Q:外陰部が赤くただれて、病院に行くと「外陰炎」と診断されました。不潔なことはしていないのですが、これはどうしてなるのですか? 治療法も送ってください。
外陰炎は、外陰部に大腸菌などの雑菌やカンジダなどの真菌(カビ)・トリコモナスなどの原虫に感染して起こる炎症です。
外陰部は普段女性ホルモンの影響を受けて雑菌などに対する抵抗力をもっていますが、尿や便などで不潔になりやすいために炎症を起こすことも珍しくありません。
特に、女性ホルモンの分泌がなかったり少なかったりする幼児や高齢者・からだの抵抗力が落ちる妊娠中や産褥期・糖尿病の方などは、普通の人よりもかかりやすくなります。
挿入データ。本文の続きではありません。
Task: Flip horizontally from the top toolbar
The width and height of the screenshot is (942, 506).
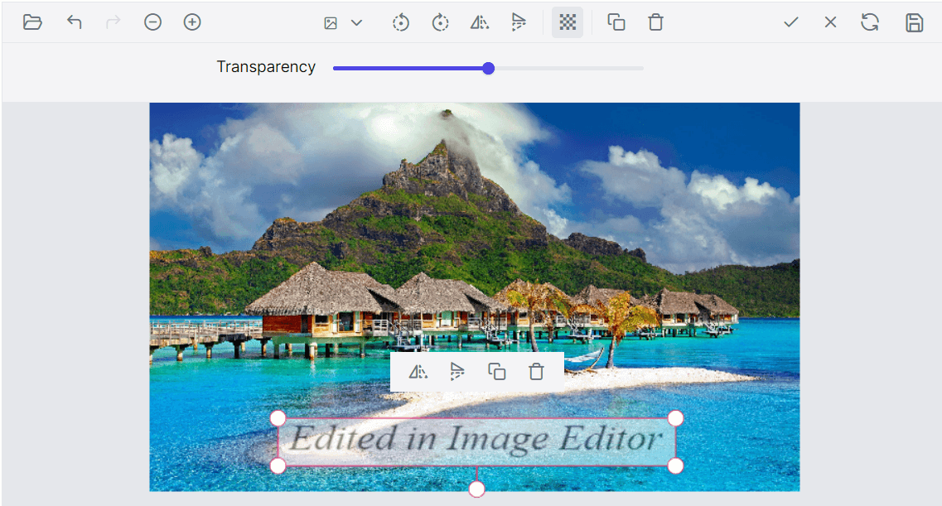Action: click(x=480, y=22)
直接的な原因としてはおりものシートや生理用ナプキンを長時間付けっぱなしにしたり、きついガードルやパンティストッキングなどで外陰部がむれたり不潔になったりすると炎症を起こしやすくなります。
また、卵巣を手術で取ってしまったり、閉経したりすることによって女性ホルモンの分泌が減り、外陰部が萎縮して乾燥しやすくなります。
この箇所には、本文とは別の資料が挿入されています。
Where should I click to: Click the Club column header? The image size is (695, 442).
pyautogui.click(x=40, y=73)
乾燥だけでも痒みの原因となり、掻いているうちにばい菌に感染してしまうこともありますし、膣の自浄作用が落ちて細菌に感染しやすくなります。
治療法としては、抗炎症剤入りの軟膏や痒み止めを塗ります。
必要に応じて原因菌に効果のある抗生物質入り軟膏やステロイドホルモンの軟膏などを使うこともあります。
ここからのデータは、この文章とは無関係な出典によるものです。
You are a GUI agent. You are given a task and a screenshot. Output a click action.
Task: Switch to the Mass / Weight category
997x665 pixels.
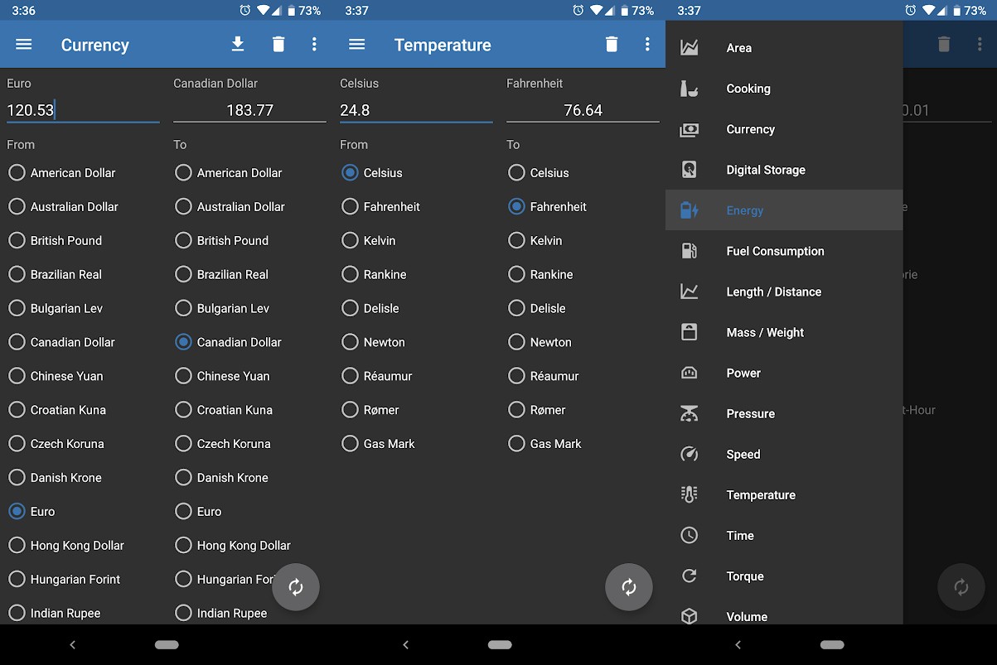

女性ホルモンの分泌が減ったことが原因の場合は、ホルモンを含んだ軟膏を塗ったりホルモン剤を内服したりする場合もあります。
Q:「外陰炎」になったのですが、温かくなるとかゆくなります。人前でかくこともできないし、つらいです。癖になっているようでしょっちゅうなります。病院に行くのもめんどくさいし、市販の薬でいいのはありますか?
市販の痒み止めや以前処方された薬を勝手に使うのは厳禁です。
原因によって塗る薬が異なってきますし、間違った薬を塗ると逆に炎症を悪化させてしまうことがあります。
症状だけでは原因を区別することはできませんので、面倒くさがらずに必ず病院を受診してください。
また、日常生活では外陰部の清潔を保ち、綿の下着などを利用してムレを防ぎましょう。
石鹸でごしごし洗うと返って乾燥しやすくなったり、幹部に刺激になったりするので、ぬるま湯でそっと洗い流すようにしてください。
Q:「外陰炎」にヨーグルトがいいと聞きました。本当でしょうか? 何かほかにいい食べ物ってありますか?
ヨーグルトが外陰炎に効くというデータはありません。
基本的にバランスのよい食事を心がけることです。
糖尿病の方は血糖値のコントロールに気をつけましょう。
刺激物やアルコールは痒みを誘発する恐れがあるので控えたほうがいいでしょう。
Q:「外陰炎」によくなります。こういうとき、産婦人科に行かなくてはと思うのですが、とても恥ずかしいのです。産婦人科の先生は、診察されるのがいやではないですか? 特に男性の先生だと、恥ずかしさが倍増してしまいます。そういう病気のみを中心で診察されている産婦人科というのはあるのでしょうか?
医師はプロとして患者様を診察しますので、どんなにひどい症状があっても、どのような体の部位であっても、診察に抵抗を感じることはありません。
むしろ、患者様のほうに診てもらうことへの抵抗感が強く、いかにリラックスして受診していただくかが「ビキニ医療=泌尿生殖器及び乳房の医療」の課題と言えます。
患者様の要望を伺うと、やはり同性の先生に診てもらいたいという希望が多いですね。
外陰部の疾患のみを扱っている産婦人科というのはあまりありませんが、、性感染症の専門病院や女性医療の専門病院などは最近作られつつあります。
最近は色々なクリニックがホームページなどを出して、ドクターのプロフィールや診療のポリシーを紹介していますから、ご自分に合った行き易いクリニックを探してみられてはいかがでしょうか。